At this point my anger is overtaken by the overwhelming need to urinate and now! Using my less than Superman powers of peripheral vision and still looking down at my feet, I follow the shadows of the crowd around me and into one of the large public restrooms. Standing in line, still staring at my feet, the room suddenly gets strangely quiet. I look up and make eye contact with one of the several dozen women staring at me with mouths agape. Both of us let out blood curdling shrieks just before I sprint from the women's room in search of my brother who I find back at our seats. After I tell him what just happened we both agree to leave and go back to his nearby apartment before we run into that Sims Security guard who now will definitely arrest us or at least me.

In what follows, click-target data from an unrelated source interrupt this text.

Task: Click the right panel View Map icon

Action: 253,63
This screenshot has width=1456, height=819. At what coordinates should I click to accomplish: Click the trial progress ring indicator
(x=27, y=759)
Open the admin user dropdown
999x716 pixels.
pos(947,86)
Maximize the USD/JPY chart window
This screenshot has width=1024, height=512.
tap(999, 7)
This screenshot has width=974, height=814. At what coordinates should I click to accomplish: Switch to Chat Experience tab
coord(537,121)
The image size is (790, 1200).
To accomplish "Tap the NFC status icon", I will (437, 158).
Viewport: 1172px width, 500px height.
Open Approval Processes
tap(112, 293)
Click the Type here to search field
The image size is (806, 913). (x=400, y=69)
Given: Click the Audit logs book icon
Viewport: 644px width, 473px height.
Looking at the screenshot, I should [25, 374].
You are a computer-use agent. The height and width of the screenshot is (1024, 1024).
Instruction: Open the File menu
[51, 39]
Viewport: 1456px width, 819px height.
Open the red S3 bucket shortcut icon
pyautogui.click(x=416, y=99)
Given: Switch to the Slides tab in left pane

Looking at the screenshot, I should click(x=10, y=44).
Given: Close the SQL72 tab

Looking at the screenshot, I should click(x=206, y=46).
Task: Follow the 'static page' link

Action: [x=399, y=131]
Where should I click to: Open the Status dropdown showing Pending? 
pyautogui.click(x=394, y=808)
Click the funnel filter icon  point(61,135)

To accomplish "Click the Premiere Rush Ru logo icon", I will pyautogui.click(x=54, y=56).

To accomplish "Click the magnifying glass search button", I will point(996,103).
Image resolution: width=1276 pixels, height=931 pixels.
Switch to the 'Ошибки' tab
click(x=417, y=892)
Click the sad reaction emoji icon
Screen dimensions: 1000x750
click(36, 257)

We spend the game composing the following letters to the editor which were subsequently printed in both the St. Paul Dispatch (not yet Pioneer Press) and City Pages. The next week as I was exiting my 8-9 a.m. class at the U Law School, one of my classmates (now Judge) Mary Hannon comes up to me and asks if I have a brother and when I confirm I do she tells me they read our letter on the KQ Morning Show and that the host, Tom Barnard would like to talk to the brothers who wrote the letter. I jump in my car and make it from the Law School to my parent's house on West River Road near Lock and Dam No. 1 in 17 minutes only to find that the morning crew were done at 9:15 a.m.
The best part of the story, at least for me, was one of our friends back in Northern Virginia said that they flashed a view of our sign on the Joe Gibbs Show so at least one of our friends got to see our shout out to them.
If only the thin skinned born again Marine would have listened to his lovely wife Tess and chilled out I could have recycled my sign. Although 29 years later, same teams, another Coach Les and another dismal season. Same as it ever was.